Ein Grund dafür könnte sein, dass die charakteristischen Veränderungen in der Physiognomie (s.  Abb.) schleichend auftreten und als normale Alterungserscheinungen verkannt werden. Dabei sollte die Dia­gnose eigentlich ein Kinderspiel sein: Der klinische Phänotyp ist meist eindeutig, man benötige nur eine simple Bestimmung von IGF-1 (insulin-like growth factor 1) im Serum. Auch die Zahl möglicher Differenzialdiagnosen fällt gering aus. Zudem werden mehr als 99 % der Fälle durch ein Hypophysenadenom hervorgerufen, das meist als Makro­adenom (> 70 %) auftritt und sich in der Bildgebung gut darstellen lässt.
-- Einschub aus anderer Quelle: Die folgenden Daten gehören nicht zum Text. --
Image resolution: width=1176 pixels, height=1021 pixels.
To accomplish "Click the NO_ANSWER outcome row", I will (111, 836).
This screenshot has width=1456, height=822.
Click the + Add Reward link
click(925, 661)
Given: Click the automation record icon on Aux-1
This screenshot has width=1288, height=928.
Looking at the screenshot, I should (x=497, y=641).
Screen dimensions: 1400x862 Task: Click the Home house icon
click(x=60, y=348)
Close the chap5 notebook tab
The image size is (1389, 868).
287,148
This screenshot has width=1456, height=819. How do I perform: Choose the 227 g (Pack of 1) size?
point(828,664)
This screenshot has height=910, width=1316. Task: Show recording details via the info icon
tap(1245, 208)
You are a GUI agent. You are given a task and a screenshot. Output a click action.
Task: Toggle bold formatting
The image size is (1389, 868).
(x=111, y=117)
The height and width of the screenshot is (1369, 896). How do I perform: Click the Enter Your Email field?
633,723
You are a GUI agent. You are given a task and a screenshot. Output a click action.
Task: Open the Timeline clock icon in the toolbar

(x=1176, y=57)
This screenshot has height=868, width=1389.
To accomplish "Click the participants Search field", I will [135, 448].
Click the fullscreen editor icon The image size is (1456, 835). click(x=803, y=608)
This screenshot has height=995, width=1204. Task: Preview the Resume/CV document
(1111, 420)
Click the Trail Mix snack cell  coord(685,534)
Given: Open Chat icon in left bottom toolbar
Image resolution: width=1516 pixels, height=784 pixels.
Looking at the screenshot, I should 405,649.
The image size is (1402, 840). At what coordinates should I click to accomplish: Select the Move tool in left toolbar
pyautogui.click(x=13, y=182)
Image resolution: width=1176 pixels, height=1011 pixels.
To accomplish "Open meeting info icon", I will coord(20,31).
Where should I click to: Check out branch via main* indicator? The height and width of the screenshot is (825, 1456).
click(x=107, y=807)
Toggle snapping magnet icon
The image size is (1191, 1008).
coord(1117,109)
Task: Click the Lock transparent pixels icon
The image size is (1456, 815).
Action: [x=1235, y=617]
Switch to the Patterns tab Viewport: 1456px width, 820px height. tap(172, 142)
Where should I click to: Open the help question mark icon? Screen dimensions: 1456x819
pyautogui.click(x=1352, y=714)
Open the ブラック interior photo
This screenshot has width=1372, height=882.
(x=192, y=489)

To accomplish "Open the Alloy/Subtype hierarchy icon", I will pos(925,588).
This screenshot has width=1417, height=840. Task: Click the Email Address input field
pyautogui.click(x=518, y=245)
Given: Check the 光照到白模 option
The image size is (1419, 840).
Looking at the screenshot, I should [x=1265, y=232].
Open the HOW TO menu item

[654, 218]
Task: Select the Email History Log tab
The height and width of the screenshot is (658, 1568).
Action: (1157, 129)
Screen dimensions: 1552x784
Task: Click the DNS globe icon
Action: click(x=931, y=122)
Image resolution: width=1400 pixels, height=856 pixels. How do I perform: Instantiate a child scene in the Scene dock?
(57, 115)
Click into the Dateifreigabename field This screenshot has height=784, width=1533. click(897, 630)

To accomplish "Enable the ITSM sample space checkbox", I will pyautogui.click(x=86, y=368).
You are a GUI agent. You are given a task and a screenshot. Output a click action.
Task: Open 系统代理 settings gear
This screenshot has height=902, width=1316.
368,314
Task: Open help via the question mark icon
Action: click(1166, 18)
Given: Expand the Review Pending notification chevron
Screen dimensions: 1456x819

Behandlung mit Skalpell, Medikamenten und Strahlen

Als Therapie der Wahl nennt der Referent die transsphenoidale Entfernung des Adenoms. Herausforderung bleiben jene Patienten, bei denen die Operation nicht zur langfristigen Senkung von IGF-1 führt. Beim Makroadenom machen dies etwa 40 % der Patienten und beim Mikroadenom etwa 30 % aus. Eine präoperative Therapie mit Somatostatinanaloga erhöht die Remissionsrate jedoch nicht, wie in einer aktuellen Metaanalyse erkannt wurde. Ein Benefit zeigte sich nur in den ersten drei Monaten, was vermutlich auf ein „Carry-over“ zurückging, sprich einem Effekt der vorherigen Behandlung mit dem Medikament.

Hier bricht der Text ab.